- Work to complete
Go through the data and copy each line where the word "checkbox" shows up.

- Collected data
• • • • • • •

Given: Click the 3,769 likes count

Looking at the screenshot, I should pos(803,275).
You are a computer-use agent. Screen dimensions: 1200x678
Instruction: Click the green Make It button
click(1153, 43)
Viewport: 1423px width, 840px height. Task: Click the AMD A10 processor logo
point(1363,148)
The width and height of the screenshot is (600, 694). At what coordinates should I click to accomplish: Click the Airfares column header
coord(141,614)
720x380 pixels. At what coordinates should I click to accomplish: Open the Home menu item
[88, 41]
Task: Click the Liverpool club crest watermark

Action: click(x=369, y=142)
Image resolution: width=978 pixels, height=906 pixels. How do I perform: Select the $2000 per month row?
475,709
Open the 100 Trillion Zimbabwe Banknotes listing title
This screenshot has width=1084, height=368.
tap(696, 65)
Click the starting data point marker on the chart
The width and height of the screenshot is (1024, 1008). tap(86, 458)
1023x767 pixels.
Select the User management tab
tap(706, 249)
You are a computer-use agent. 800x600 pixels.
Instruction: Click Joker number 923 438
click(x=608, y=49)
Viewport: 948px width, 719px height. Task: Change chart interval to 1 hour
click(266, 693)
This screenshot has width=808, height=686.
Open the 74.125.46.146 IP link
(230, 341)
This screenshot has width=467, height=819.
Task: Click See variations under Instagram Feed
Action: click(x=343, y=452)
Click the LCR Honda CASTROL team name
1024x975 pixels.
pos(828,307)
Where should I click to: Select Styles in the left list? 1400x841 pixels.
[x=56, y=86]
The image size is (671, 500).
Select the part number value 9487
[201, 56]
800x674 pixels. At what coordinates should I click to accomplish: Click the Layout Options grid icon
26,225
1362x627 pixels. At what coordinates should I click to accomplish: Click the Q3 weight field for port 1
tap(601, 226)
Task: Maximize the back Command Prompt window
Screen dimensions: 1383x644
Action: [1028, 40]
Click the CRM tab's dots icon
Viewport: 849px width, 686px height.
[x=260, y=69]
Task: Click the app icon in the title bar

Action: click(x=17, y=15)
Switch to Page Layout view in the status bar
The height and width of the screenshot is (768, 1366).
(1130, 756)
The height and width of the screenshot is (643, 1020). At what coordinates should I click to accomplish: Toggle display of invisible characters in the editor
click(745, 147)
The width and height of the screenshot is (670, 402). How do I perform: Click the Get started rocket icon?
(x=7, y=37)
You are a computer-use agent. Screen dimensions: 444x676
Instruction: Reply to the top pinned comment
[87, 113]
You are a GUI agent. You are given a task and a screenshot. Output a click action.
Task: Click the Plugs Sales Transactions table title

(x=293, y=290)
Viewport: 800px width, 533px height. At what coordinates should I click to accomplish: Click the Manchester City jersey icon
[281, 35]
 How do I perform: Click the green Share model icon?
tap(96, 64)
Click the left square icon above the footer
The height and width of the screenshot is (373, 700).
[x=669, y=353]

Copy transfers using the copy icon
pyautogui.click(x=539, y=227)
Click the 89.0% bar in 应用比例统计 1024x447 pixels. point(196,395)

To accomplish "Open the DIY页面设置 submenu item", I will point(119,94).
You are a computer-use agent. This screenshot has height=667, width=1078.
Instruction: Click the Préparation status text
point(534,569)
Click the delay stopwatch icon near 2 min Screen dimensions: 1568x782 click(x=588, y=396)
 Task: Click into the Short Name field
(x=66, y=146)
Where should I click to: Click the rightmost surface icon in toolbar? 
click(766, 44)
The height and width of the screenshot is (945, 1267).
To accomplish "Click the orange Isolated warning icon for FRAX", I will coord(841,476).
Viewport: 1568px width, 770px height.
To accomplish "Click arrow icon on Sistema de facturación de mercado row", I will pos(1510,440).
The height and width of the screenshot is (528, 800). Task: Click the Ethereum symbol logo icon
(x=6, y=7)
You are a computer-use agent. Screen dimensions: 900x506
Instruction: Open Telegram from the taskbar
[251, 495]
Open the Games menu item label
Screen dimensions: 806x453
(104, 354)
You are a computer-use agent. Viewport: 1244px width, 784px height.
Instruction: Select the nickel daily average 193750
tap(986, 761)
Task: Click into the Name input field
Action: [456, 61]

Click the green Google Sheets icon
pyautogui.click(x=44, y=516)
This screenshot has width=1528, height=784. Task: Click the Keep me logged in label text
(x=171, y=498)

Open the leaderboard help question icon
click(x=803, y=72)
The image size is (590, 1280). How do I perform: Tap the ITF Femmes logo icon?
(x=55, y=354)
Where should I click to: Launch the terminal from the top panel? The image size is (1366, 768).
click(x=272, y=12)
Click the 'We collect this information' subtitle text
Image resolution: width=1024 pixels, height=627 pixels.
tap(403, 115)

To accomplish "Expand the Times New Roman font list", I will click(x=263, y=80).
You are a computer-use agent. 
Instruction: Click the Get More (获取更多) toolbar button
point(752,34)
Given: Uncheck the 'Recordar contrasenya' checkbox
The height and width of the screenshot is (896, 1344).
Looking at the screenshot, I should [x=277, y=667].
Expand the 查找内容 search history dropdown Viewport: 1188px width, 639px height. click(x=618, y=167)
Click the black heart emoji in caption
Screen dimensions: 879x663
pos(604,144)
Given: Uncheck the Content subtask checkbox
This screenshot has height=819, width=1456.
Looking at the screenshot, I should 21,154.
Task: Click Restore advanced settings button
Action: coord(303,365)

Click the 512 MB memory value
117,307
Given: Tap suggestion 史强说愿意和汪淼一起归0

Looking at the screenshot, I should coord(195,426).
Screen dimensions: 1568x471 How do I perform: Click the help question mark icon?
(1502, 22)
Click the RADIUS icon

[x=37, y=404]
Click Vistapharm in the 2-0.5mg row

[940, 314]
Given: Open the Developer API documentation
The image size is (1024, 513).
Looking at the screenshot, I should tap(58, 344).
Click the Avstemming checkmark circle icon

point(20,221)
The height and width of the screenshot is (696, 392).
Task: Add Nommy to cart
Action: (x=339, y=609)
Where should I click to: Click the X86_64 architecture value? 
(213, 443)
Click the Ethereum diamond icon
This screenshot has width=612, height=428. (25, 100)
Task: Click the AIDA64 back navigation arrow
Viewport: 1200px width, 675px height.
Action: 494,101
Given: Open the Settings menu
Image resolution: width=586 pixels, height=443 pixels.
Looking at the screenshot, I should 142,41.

• • • • • • •

- Answer box
Given: Uncheck the 'Recordar contrasenya' checkbox
Given: Uncheck the Content subtask checkbox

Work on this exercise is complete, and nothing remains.